## [Given task]
Retype the material below line for line, without changing anything.

+===+

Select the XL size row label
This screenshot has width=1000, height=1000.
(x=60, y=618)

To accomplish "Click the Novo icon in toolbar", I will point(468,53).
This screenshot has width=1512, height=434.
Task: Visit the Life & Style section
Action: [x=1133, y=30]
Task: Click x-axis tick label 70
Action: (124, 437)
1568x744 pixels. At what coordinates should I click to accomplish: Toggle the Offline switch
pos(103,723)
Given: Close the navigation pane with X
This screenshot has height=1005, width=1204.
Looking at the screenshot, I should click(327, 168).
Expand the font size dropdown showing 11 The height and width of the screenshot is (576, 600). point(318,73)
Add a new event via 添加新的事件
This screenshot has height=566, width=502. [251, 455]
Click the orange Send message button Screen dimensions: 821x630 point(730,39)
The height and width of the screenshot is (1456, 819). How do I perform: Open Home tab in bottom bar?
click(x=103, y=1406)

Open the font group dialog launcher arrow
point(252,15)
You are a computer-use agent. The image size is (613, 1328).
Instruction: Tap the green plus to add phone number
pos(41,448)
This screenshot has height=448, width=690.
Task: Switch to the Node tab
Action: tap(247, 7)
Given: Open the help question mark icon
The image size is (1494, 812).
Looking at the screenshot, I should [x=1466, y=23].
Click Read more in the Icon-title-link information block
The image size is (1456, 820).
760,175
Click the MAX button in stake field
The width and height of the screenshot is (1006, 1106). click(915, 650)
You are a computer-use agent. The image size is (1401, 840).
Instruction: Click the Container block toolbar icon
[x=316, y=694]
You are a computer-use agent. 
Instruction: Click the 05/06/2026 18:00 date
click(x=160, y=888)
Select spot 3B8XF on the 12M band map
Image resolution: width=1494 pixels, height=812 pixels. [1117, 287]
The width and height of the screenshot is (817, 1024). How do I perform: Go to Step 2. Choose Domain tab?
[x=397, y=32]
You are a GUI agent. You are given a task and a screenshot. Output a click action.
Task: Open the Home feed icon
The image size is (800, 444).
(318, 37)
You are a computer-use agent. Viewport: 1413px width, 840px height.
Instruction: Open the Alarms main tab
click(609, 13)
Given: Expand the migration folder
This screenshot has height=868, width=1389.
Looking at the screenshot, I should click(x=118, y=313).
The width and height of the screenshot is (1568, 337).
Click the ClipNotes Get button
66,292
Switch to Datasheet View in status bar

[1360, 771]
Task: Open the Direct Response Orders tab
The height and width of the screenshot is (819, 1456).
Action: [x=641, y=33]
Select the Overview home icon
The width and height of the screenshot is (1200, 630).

+===+

## [Written response]
Select the XL size row label
This screenshot has width=1000, height=1000.
(x=60, y=618)

To accomplish "Click the Novo icon in toolbar", I will point(468,53).
This screenshot has width=1512, height=434.
Task: Visit the Life & Style section
Action: [x=1133, y=30]
Task: Click x-axis tick label 70
Action: (124, 437)
1568x744 pixels. At what coordinates should I click to accomplish: Toggle the Offline switch
pos(103,723)
Given: Close the navigation pane with X
This screenshot has height=1005, width=1204.
Looking at the screenshot, I should click(327, 168).
Expand the font size dropdown showing 11 The height and width of the screenshot is (576, 600). point(318,73)
Add a new event via 添加新的事件
This screenshot has height=566, width=502. [251, 455]
Click the orange Send message button Screen dimensions: 821x630 point(730,39)
The height and width of the screenshot is (1456, 819). How do I perform: Open Home tab in bottom bar?
click(x=103, y=1406)

Open the font group dialog launcher arrow
point(252,15)
You are a computer-use agent. The image size is (613, 1328).
Instruction: Tap the green plus to add phone number
pos(41,448)
This screenshot has height=448, width=690.
Task: Switch to the Node tab
Action: tap(247, 7)
Given: Open the help question mark icon
The image size is (1494, 812).
Looking at the screenshot, I should [x=1466, y=23].
Click Read more in the Icon-title-link information block
The image size is (1456, 820).
760,175
Click the MAX button in stake field
The width and height of the screenshot is (1006, 1106). click(915, 650)
You are a computer-use agent. The image size is (1401, 840).
Instruction: Click the Container block toolbar icon
[x=316, y=694]
You are a computer-use agent. 
Instruction: Click the 05/06/2026 18:00 date
click(x=160, y=888)
Select spot 3B8XF on the 12M band map
Image resolution: width=1494 pixels, height=812 pixels. [1117, 287]
The width and height of the screenshot is (817, 1024). How do I perform: Go to Step 2. Choose Domain tab?
[x=397, y=32]
You are a GUI agent. You are given a task and a screenshot. Output a click action.
Task: Open the Home feed icon
The image size is (800, 444).
(318, 37)
You are a computer-use agent. Viewport: 1413px width, 840px height.
Instruction: Open the Alarms main tab
click(609, 13)
Given: Expand the migration folder
This screenshot has height=868, width=1389.
Looking at the screenshot, I should click(x=118, y=313).
The width and height of the screenshot is (1568, 337).
Click the ClipNotes Get button
66,292
Switch to Datasheet View in status bar

[1360, 771]
Task: Open the Direct Response Orders tab
The height and width of the screenshot is (819, 1456).
Action: [x=641, y=33]
Select the Overview home icon
The width and height of the screenshot is (1200, 630).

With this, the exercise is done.